Еще более сделал для нашей Академии другой глава тогдашней европейской науки, Христиан Вольф, ученик Лейбница.

Христиан Вольф, профессор Марбургского университета. Гравюра XVIII в.

Он состоял сначала профессором в Лейпциге, затем в Галле и наконец в Марбурге. Его философия хотя и не могла претендовать на самостоятельность и оригинальность, но отличалась строго логической последовательностью и ясностью. Благодаря этим качествам она приобрела обширную школу последователей и господствовала в Германии вплоть до Канта. Кроме философии Вольф, как и большинство ученых-энциклопедистов того времени, занимался математикой, физикой, химией и другими науками.

Сношения Петра с Вольфом начались в 1715 году, когда некий Орифеус распустил слух, что ему удалось создать perpetuimi mobile. Великий реформатор отлично знал, как многочисленны и важны могут быть последствия такого изобретения. Ему захотелось воспользоваться им для России, и через своего лейб-медика Блюментроста он предложил Вольфу поступить на русскую службу на каких угодно условиях, лишь бы изобретение Орифеуса было удачно усовершенствовано. Вольф отказался от такого предложения, но сношения с ним на этом не прервались. Вскоре император предложил ему приехать в Россию и приступить к устроению Академии наук; предложение было несколько раз повторено, причем ученого соблазняли местом президента Академии. Но Вольф оставался непреклонным, отговариваясь то нездоровьем, то суровым климатом России, то боязнью преследования со стороны русского духовенства.

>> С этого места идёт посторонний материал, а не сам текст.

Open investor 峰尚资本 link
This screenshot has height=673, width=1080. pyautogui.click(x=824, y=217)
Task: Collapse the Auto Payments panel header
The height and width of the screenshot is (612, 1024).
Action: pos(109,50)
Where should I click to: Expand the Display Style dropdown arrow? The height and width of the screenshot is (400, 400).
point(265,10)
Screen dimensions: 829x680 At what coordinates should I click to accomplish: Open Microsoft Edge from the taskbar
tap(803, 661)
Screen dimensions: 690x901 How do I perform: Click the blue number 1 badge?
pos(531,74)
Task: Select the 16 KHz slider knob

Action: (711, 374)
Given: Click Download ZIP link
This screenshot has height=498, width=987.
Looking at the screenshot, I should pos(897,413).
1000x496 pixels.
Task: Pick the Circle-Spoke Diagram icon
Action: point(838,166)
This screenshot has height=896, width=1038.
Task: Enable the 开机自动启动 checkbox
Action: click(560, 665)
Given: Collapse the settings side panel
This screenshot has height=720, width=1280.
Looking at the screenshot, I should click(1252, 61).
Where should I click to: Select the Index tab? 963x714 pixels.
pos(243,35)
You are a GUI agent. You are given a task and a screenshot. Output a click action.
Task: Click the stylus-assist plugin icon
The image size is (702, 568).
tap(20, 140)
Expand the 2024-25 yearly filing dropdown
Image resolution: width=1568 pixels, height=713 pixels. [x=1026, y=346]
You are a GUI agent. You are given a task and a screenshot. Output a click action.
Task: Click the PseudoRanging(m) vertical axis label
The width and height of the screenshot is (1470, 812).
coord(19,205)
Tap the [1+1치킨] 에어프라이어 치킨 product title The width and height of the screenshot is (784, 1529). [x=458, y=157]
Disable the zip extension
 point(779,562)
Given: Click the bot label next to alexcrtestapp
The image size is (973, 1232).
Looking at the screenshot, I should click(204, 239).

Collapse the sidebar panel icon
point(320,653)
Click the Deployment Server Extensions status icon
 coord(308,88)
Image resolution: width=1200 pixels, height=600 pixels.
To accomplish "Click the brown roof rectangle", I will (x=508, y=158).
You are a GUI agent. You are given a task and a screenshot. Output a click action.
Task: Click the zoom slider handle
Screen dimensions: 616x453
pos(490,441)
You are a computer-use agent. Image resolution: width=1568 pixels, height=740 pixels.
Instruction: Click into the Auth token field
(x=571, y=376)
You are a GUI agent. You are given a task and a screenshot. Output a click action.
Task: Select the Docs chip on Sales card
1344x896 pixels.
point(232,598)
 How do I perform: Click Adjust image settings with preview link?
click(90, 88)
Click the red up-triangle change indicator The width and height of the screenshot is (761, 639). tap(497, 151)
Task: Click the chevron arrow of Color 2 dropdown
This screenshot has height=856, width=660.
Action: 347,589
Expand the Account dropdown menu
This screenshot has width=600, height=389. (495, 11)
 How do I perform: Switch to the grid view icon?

Следует заметить, что этот знаменитый ученый совсем не находил практичным открывать в Петербурге Академию наук; при этом он указывал на Берлинскую академию, которая “по имени известна всему свету, но пользы никому и ничему еще не принесла”. “Обыкновенный университет, – писал он, – где ученые будут преподавать то, что распространит наука между русскими, не только полезнее для страны, чем Академия наук, но также к тому поведет, что в несколько лет Академия наук будет состоять из русских, которые потом настоящую славу доставят своему государству”.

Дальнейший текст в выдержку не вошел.